Charlotte eventually let go of her and they sat down together at the table, hot chocolates in hand as they blew on them and took tentative sips.
‘I’m going to miss her so much,’ her grandmother said. ‘I’m just so grateful you were with her when she passed, that she wasn’t alone. If I’d known, if there had been any warning she was so close to the end…’
Charlotte nodded, taking a deep breath. ‘It happened so quietly, so quickly.’ She cleared her throat.
‘I was reading a letter when she passed, one that I think was written decades ago. I don’t think she could ever bring herself to give it to you.
’ She took it from her pocket and placed it on the table between them.
‘Thank you,’ she said. ‘For everything. For being here while she told her story, for coming home, for—’
‘Grandma, you have nothing to thank me for. I’m just so happy that I was able to spend time with her, and with you, too.’
‘Why do I feel there’s a but?’ she asked. ‘Has something else happened?’ The way her grandmother looked at her, the way she patiently waited, made it even harder for Charlotte to tell her.
‘Harrison left today.’
Her grandmother’s face fell, as if she could acutely feel Charlotte’s pain. ‘He left Oslo?’

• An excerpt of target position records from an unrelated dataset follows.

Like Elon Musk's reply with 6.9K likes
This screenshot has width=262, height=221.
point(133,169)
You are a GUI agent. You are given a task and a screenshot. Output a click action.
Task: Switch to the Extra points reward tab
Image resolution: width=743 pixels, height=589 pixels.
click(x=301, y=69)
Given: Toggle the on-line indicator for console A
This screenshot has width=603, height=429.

Charlotte only just got the words out before she burst into tears. ‘He left Oslo and he, well, he left me. But now isn’t the time, after what happened tonight—’
‘Oh, sweetheart, I’m so sorry.’
‘No, it’s fine,’ Charlotte said, quickly wiping away her tears. ‘You’ve just lost your mother, I barely even knew Harrison for more than a few weeks. It’s nothing, I shouldn’t have even told you.’

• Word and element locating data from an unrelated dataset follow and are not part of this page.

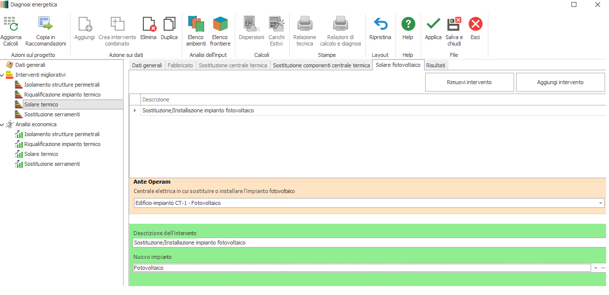Click the Aggiungi intervento button
609x295 pixels.
[x=560, y=82]
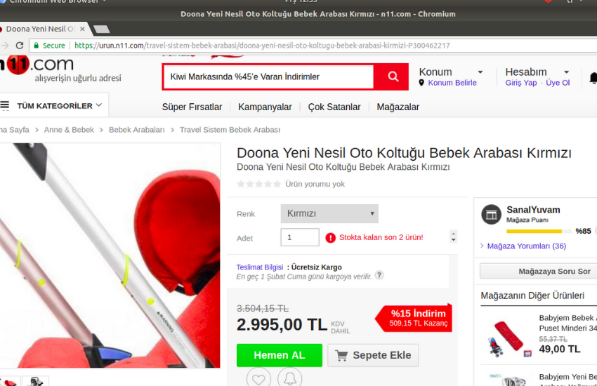Expand the Tüm Kategoriler menu
Screen dimensions: 597x386
coord(53,106)
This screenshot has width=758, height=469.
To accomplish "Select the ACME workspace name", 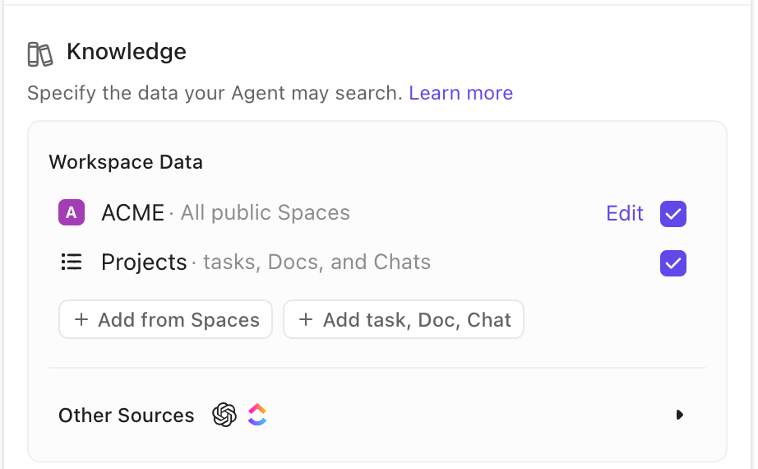I will (x=132, y=213).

‘Amalie would have understood your broken heart more than anyone else,’ her grandmother said.
‘It’s why I was there,’ Charlotte whispered. ‘I just needed to tell her that I understood how she could have been so deeply in love with her Oskar after such a short time, because it’s exactly how I felt about Harrison.’
She stood up and took the chair beside her grandmother so they could put their arms around each other, needing to hold her close.
‘I know it’s stupid, but I had this feeling that he was the one.’
Her grandmother smoothed her hair, stroking it gently back over and over again. ‘Perhaps he still is.’
‘No,’ Charlotte said, reaching for her hot chocolate and realising that her hand was shaking. ‘If you could have seen the look on his face, the way he told me he was leaving…’
‘All I’m saying is that sometimes people change, circumstances change,’ she said. ‘If he’s half the man you said he was, then maybe this isn’t the end.’
Charlotte wished she shared her grandmother’s optimism, but every time she thought of Harrison, she knew in her heart that she was never, ever going to see him again. Not after the way he’d left.
‘What do you say we curl up and watch a movie?’ her grandmother asked.
‘Tomorrow is going to bring decisions about things I don’t even want to think about, but tonight?
Tonight we can enjoy spending time together, just the two of us, and pretend that all is still right in the world. What do you say?’
Charlotte didn’t even have to force her smile this time. ‘I say that’s the best idea I’ve heard all day.’
Her eyes were sandpaper dry and red, her heart hurt and her body was exhausted; but there was nowhere else she’d rather be than curled up on the sofa with her grandmother.
He might have broken your heart today, but tomorrow is another day. You’re too strong to let a boy break you. You’re going to survive this just like you always do, she thought, giving herself a little pep talk.
‘I’ll bring the hot chocolates, you get the blanket from the hall cupboard,’ her grandmother said, her eyes still full of her own tears.
And just like that, Charlotte was a little girl again, being comforted by her grandmother, who’d been the one grown-up in her life who’d never, ever let her down when she needed her the most.